A las seis de la tarde del día siguiente se encendió una luz en la habitación. Los asistentes respiraron al ver que estaba vivo. Pero no salía de su cuarto. Ahí siguieron los guardias hasta que, a las diez de la noche, la llegada de un paquete para él les sirvió para entrar en la habitación. Al abrir la puerta, se lo encontraron tirado en el suelo. No podía hablar y se había meado encima. Nadie se atrevió a llamar a un médico y se informó a Beria y Malenkov. Sigue siendo un enigma cómo actuaron, dice Service. Todos, incluidos sus asistentes, mantuvieron silencio durante años sobre lo que pasó esa noche. El hecho incuestionable es que se tardaron horas en llamar a un médico. De ahí la sospecha de que lo dejaran morir, entre otros motivos, porque todos llevaban días temiendo una inminente purga sobre sus cabezas. El guardaespaldas recordaba así la escena tres décadas después:
Se lo dijeron a Malenkov. Este telefoneó a los cuarenta minutos: «No he podido dar con Beria». Una hora más tarde llamó Beria: «No digan nada a nadie de la enfermedad de Stalin«. Era nuestro superior directo. Callar era una orden. Ni ayudar ni asistirle, solo callar.
En el número especial URSS de Jot Down, el embajador de Rusia en España, Yuri Korchagin, explicó lo que ocurrió en los días siguientes, cuando Jrushchov salió victorioso de la lucha por el poder que se desató con Stalin convaleciente y ya al mando denunció el estalinismo:
Para entenderlo, hay que recordar antes que Stalin tuvo un culto a la personalidad enorme e inigualable. La gente que sufrió represalias con Stalin, cuando la fusilaban, moría gritando: «¡Viva Stalin!». Igual que mucha gente en la guerra, que moría gritando su nombre. Mi opinión es que Jruschchov, para afianzarse en ese puesto, tuvo que ofrecer a la sociedad algo para no ser un pigmeo en comparación con Stalin. Además, intuyó que tras su muerte podían ir apareciendo denuncias de sus excesos, por lo que pensó que era mejor encabezar un proceso que estar enfrente. Por eso tomó la decisión de revelar los excesos del estalinismo en el famoso discurso del XX Congreso del PCUS.

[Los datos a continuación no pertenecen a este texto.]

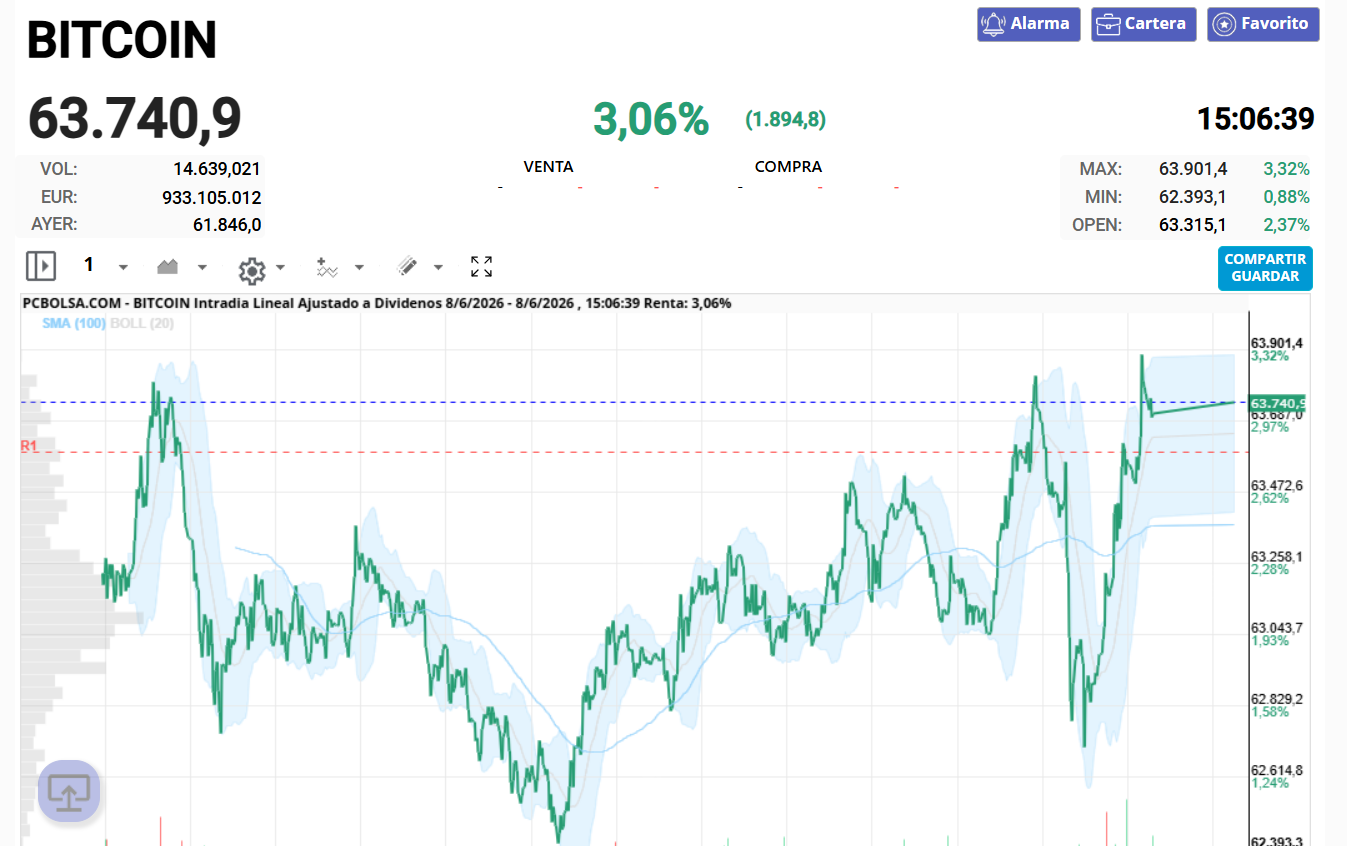Open the chart settings gear
Viewport: 1347px width, 846px height.
coord(252,270)
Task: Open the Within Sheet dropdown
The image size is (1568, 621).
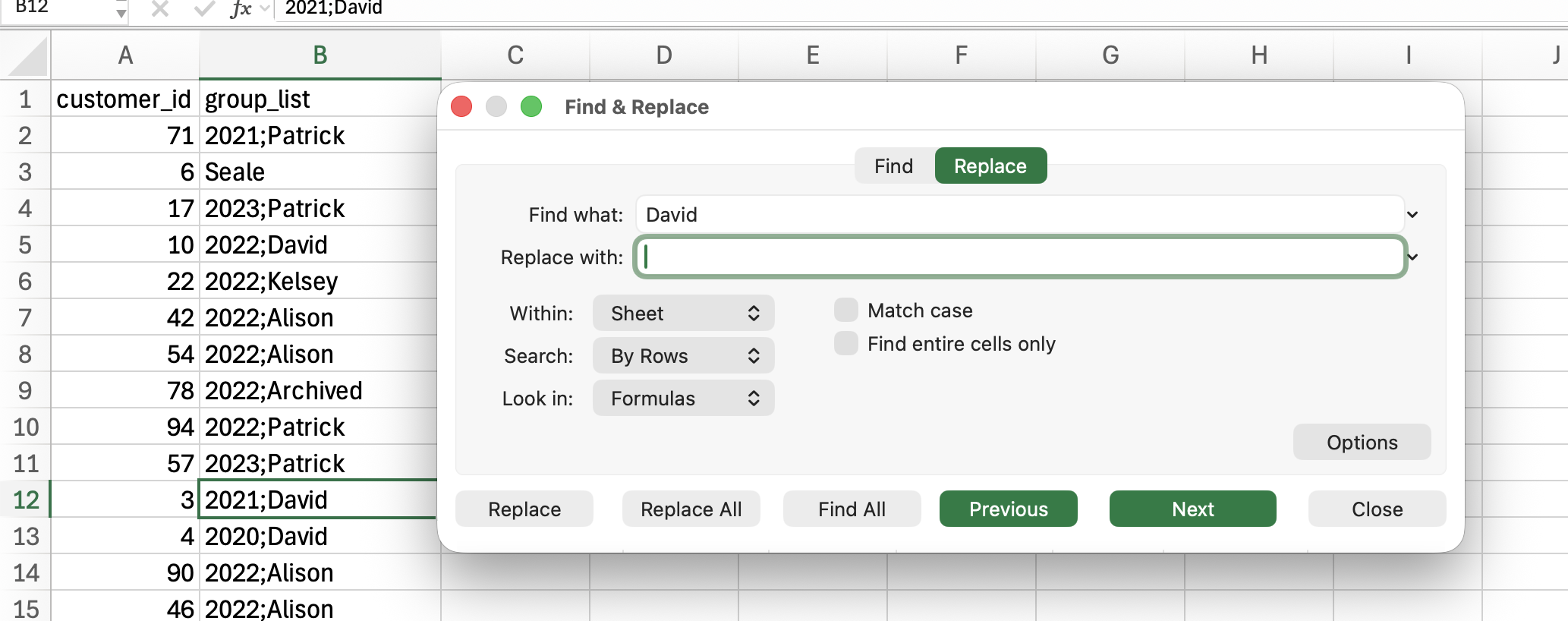Action: coord(683,314)
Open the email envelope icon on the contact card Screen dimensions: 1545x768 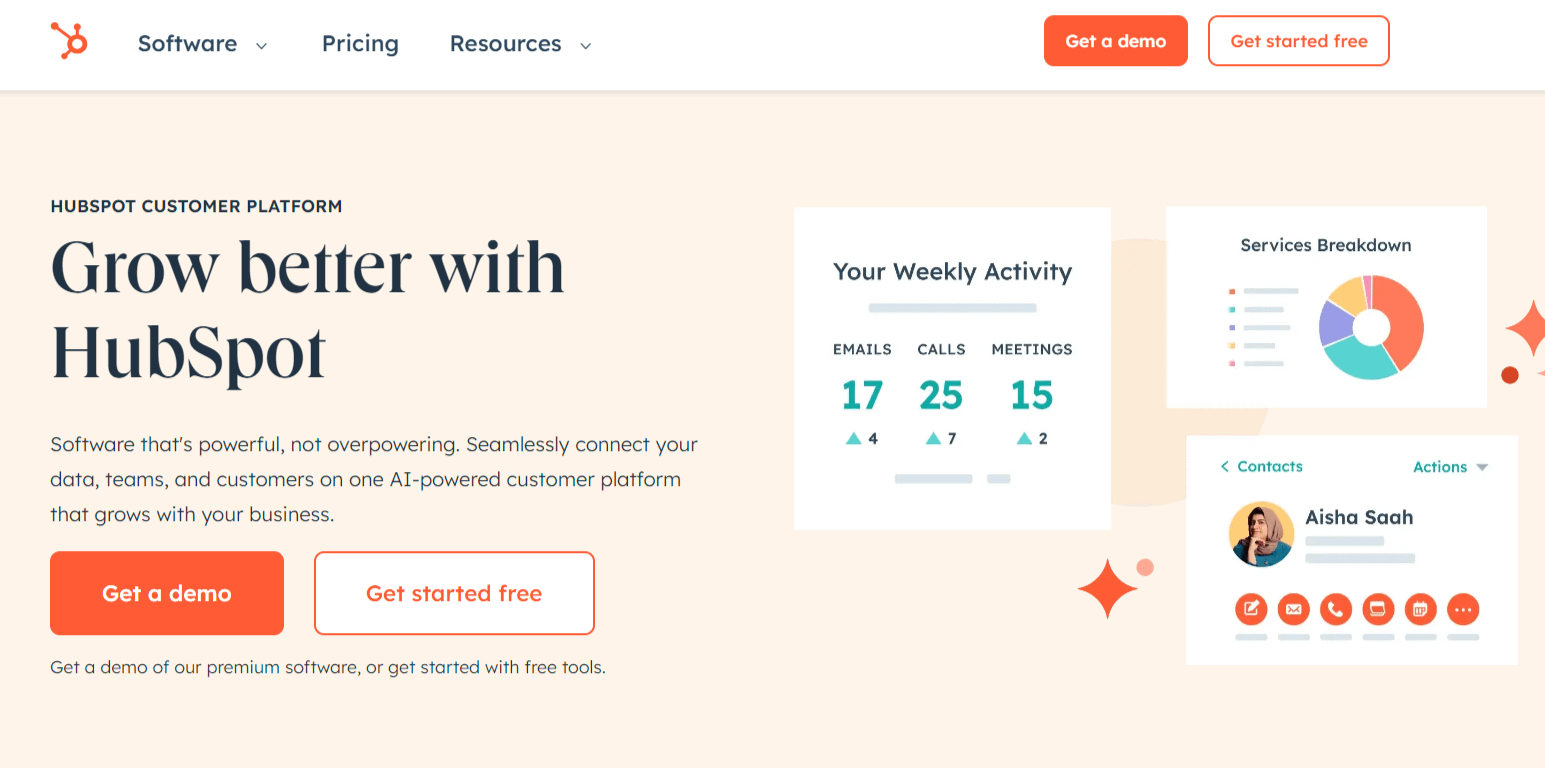pyautogui.click(x=1294, y=609)
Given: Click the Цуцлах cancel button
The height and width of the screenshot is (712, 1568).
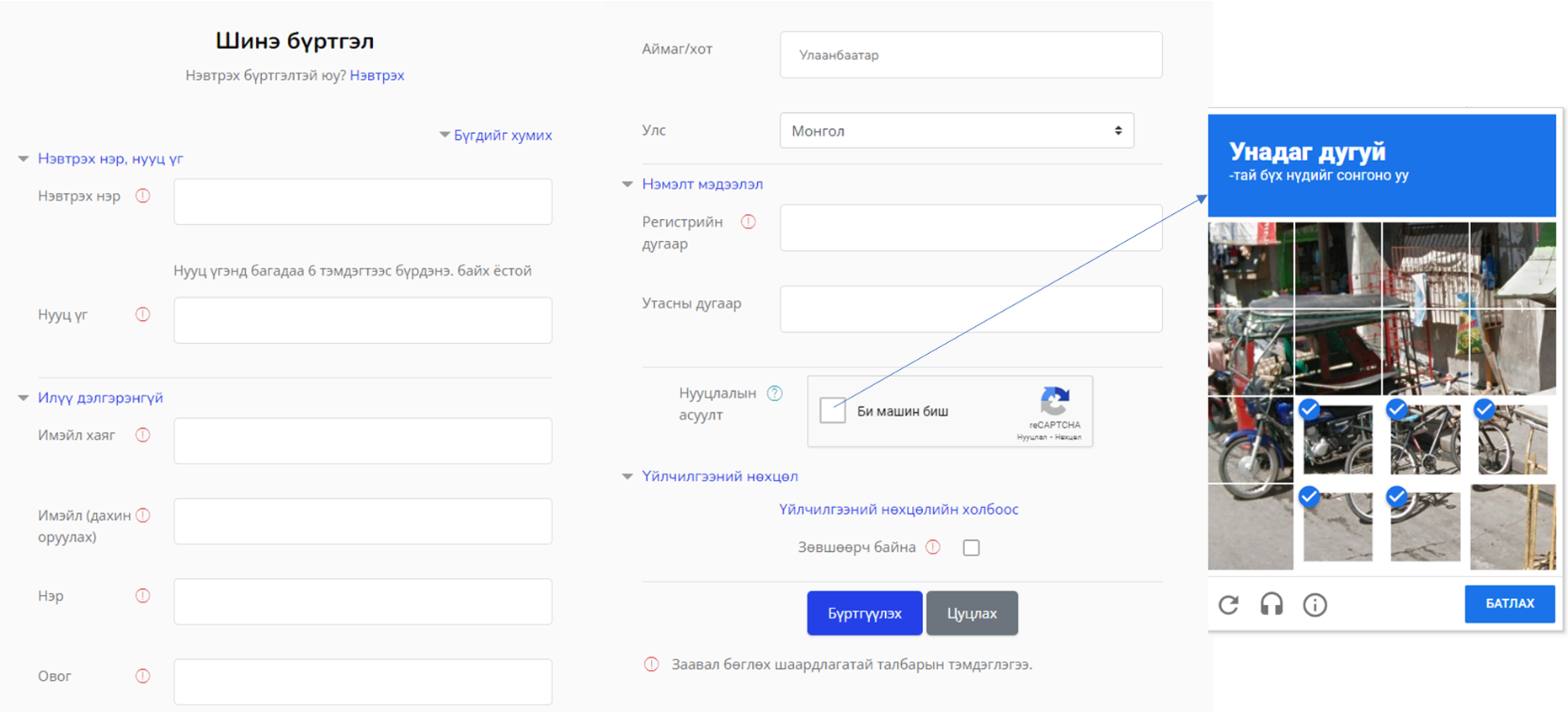Looking at the screenshot, I should [972, 613].
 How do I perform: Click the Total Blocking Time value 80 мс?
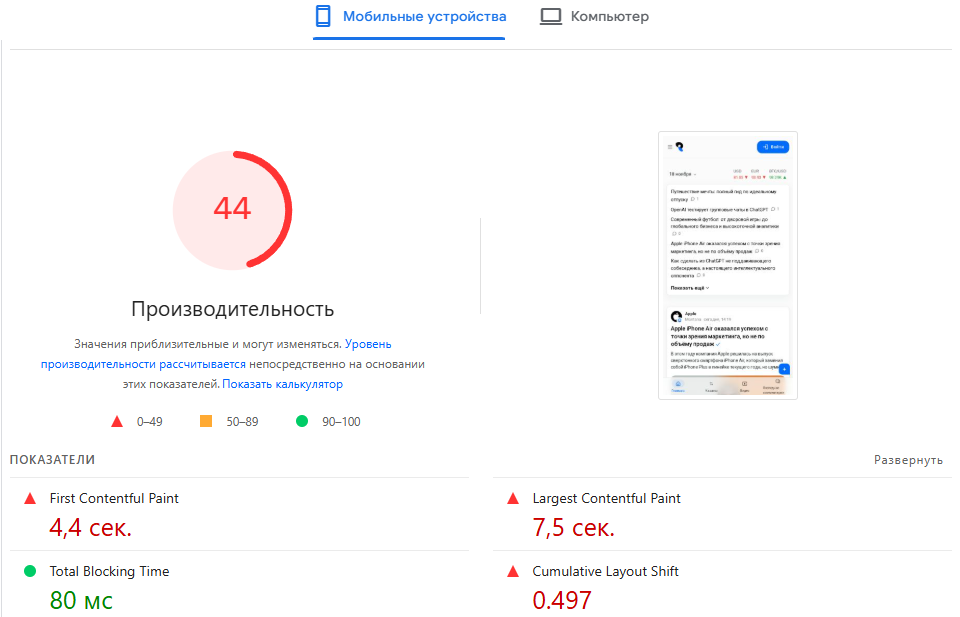tap(81, 600)
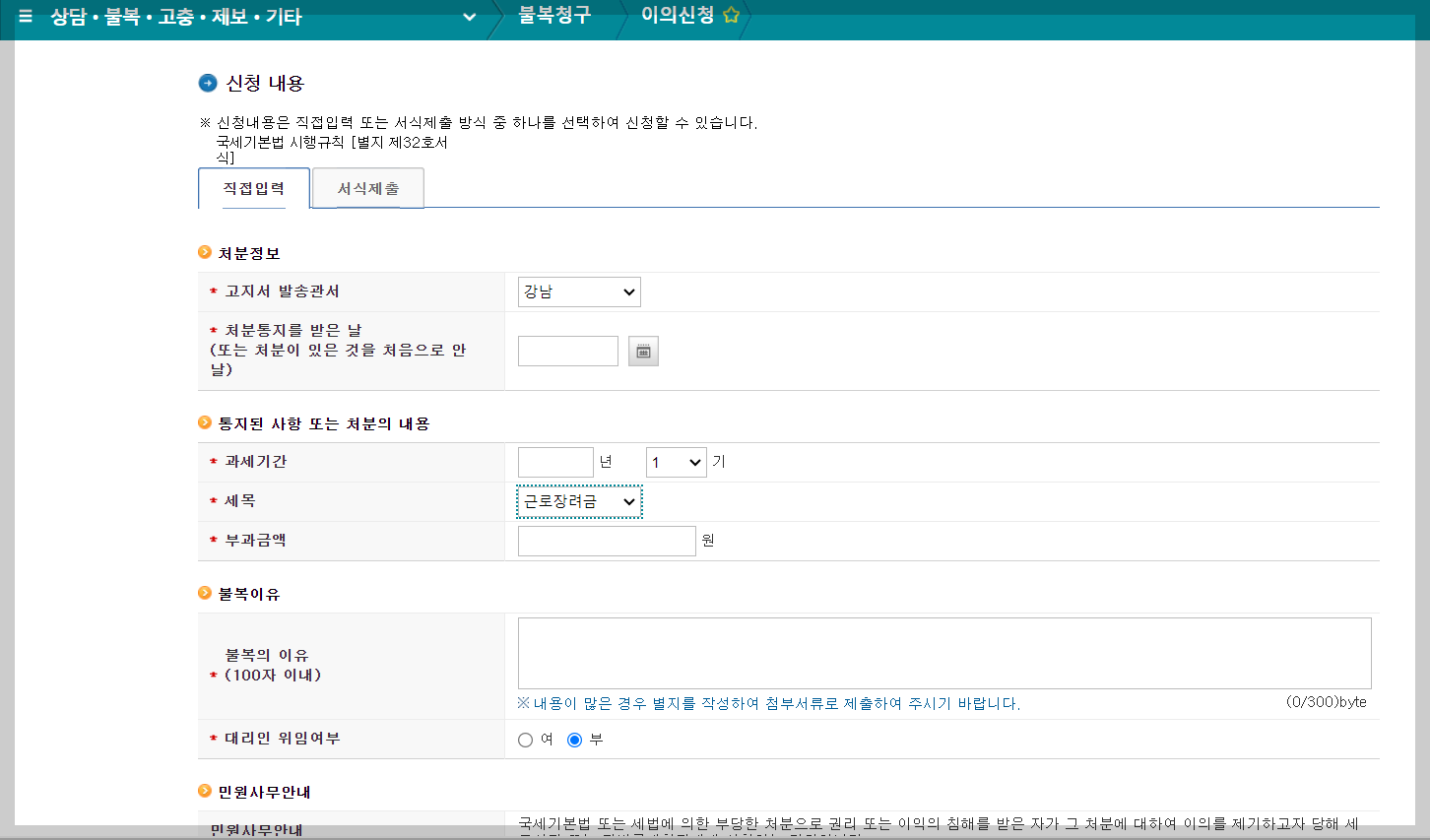
Task: Open the 고지서 발송관서 dropdown showing 강남
Action: coord(579,291)
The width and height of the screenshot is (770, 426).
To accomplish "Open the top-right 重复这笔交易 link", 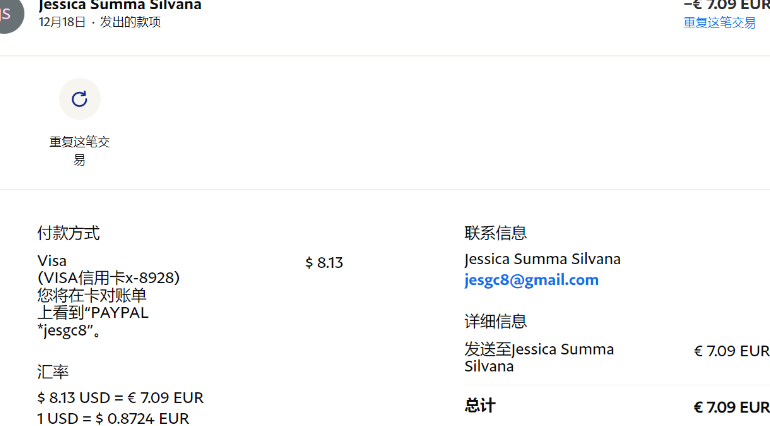I will pyautogui.click(x=719, y=23).
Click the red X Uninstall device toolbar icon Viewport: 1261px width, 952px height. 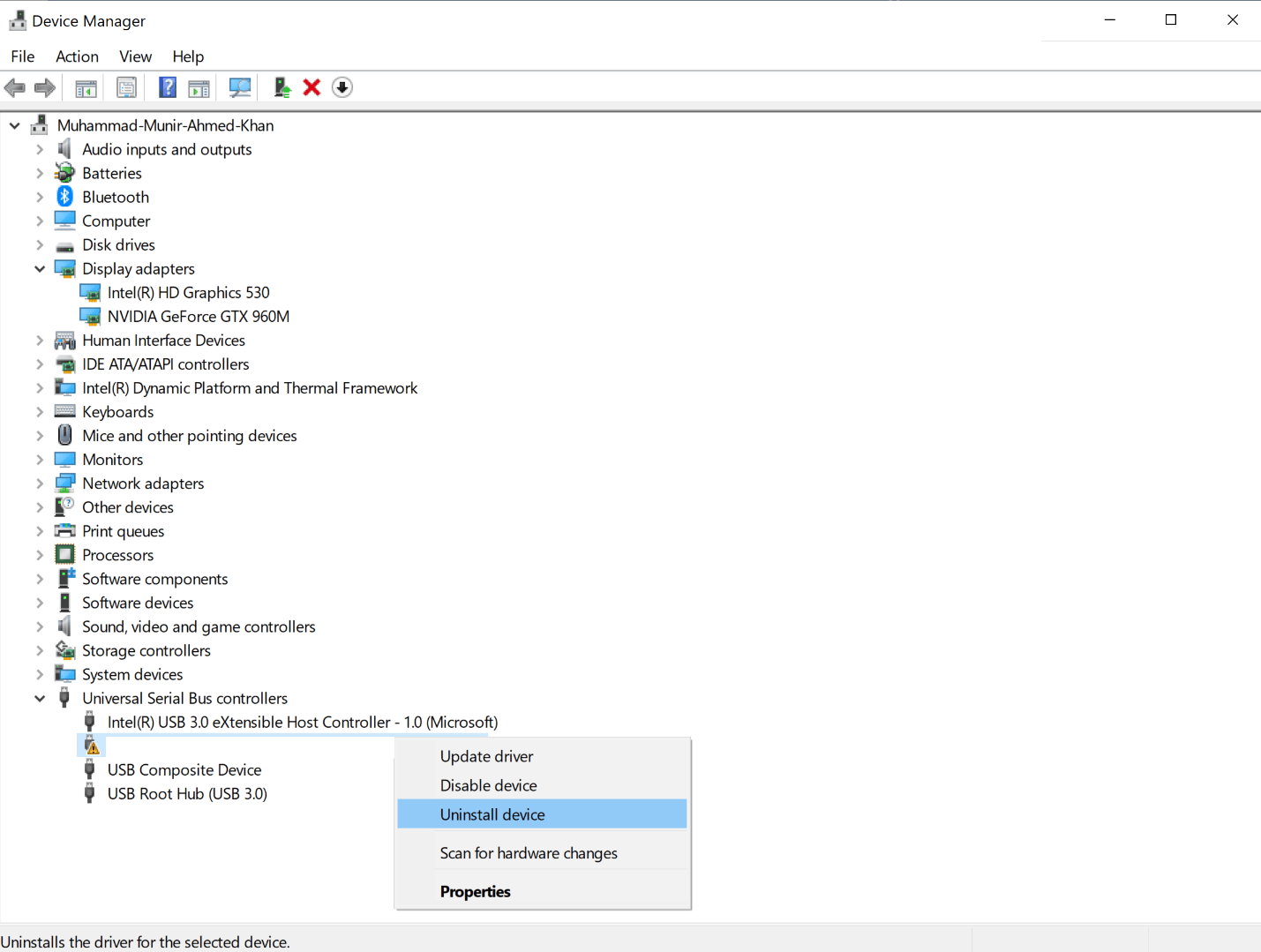pyautogui.click(x=311, y=87)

Su guardaespaldas, en plena Perestroika, le defendía. Para ello citaba unas palabras que le oyó pronunciar y que, a día de hoy, si de algo sirven es de síntesis del autoritarismo:
Todos me consideran un ser cruel, le decía al vicecomandante. Pero ¿cómo no ser cruel cuando dices una cosa y te malinterpretan? Y un error deriva en una avalancha que genera multitud de errores.
y la película, que?
A ver si solo era una excusa….
Hay una errata: Polina Zhemchúzhina no era esposa de Malenkov, sino de Molotov.
La película me pareció regulera, bastante peor que el cómic. Y este no cuenta los hechos, sino que se inspira en los mismos. Como escriben los autores:
«ADVERTENCIA:
A pesar de estar inspirada en hechos reales,
esta historia no resulta ser menos ficticia.
Está libremente construida a partir de una documentación parcelaria,
en ocasiones parcial y a menudo contradictoria…
Los autores quieren dejar claro que, en cualquier caso,
ellos apenas han tenido que forzar su imaginación,
siendo incapaces de inventar nada remotamente parecido
a la furiosa locura de Stalin y su entorno».
Es una excelente, detallada reseña de los dīas finales en el entorno de un dictador que partió en dos el rumbo del siglo xx. La muerte de Stalin una miniserie que cosechará con amargura y jocosidad muchos comentarios, descubriendo al gran público las sombras de un gran personaje que gobernó a tantos millones basado en la insignificancia y el temor cultivado a los «poderosos» de antes y de ahora, de bigote o de peluquín, así como los calvos y barbi lampiños.